Tangential cells in the lobula plate do not work independently but possess multiple chemical and electrical connections with each other to form an intricate neural network (Borst & Weber, 2011). These interactions have been studied by performing dual electrophysiological recordings, dye-coupling and laser ablation experiments in blow flies. A major outcome of these studies is that the receptive fields of tangential cells are not only determined by input from retinotopic motion detectors, but are broadened and shaped by lateral interactions among themelves.
References
Borst, A. & Weber, F. Neural action fields for optic flow based navigation: a simulation study of the fly lobula plate network. PLoS ONE 6, e16303 (2011).
Eichner, H., Joesch, M., Schnell, B., Reiff, D. F. & Borst, A. Internal structure of the fly elementary motion detector. Neuron 70, 1155–1164 (2011).
Joesch, M., Weber, F., Eichner, H. & Borst, A. Functional specialization of parallel motion detection circuits in the fly. J. Neurosci. 33, 902–905 (2013).
Joesch, M., Schnell, B., Raghu, S. V., Reiff, D. F. & Borst, A. ON and OFF pathways in Drosophila motion vision. Nature 468 , 300–304 (2010).
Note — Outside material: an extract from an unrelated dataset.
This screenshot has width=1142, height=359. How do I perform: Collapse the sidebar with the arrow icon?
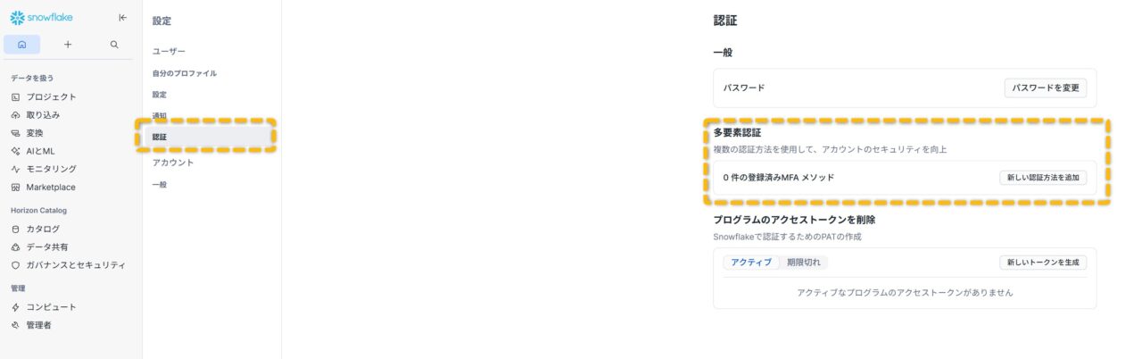pyautogui.click(x=122, y=18)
Joesch, M., Plett, J., Borst, A. & Reiff, D. F. Response properties of motion-sensitive visual interneurons in the lobula plate of Drosophila melanogaster. Curr. Biol. 18, 368–374 (2008).
Maisak, M. S. et al. A directional tuning map of Drosophila elementary motion detectors. Nature 500, 212–216 (2013).
Mauss AS, Meier M, Serbe E, Borst A (2014) Optogenetic and pharmacologic dissection of feedforward inhibition in Drosophila motion vision. J Neurosci 34: 2254-2263.
Mauss AS, Pankova K, Arenz A, Nern A, Rubin GM, Borst A (2015) Neural circuit to integrate opposing motions in the visual field. Cell 162: 351-362.
Schnell, B., Raghu, S. V., Nern, A. & Borst, A. Columnar cells necessary for motion responses of wide-field visual interneurons in Drosophila. J. Comp. Physiol. A 198, 389–395 (2012).
Schnell, B. et al. Processing of horizontal optic flow in three visual interneurons of the Drosophila brain. J. Neurophysiol. 103, 1646–1657 (2010).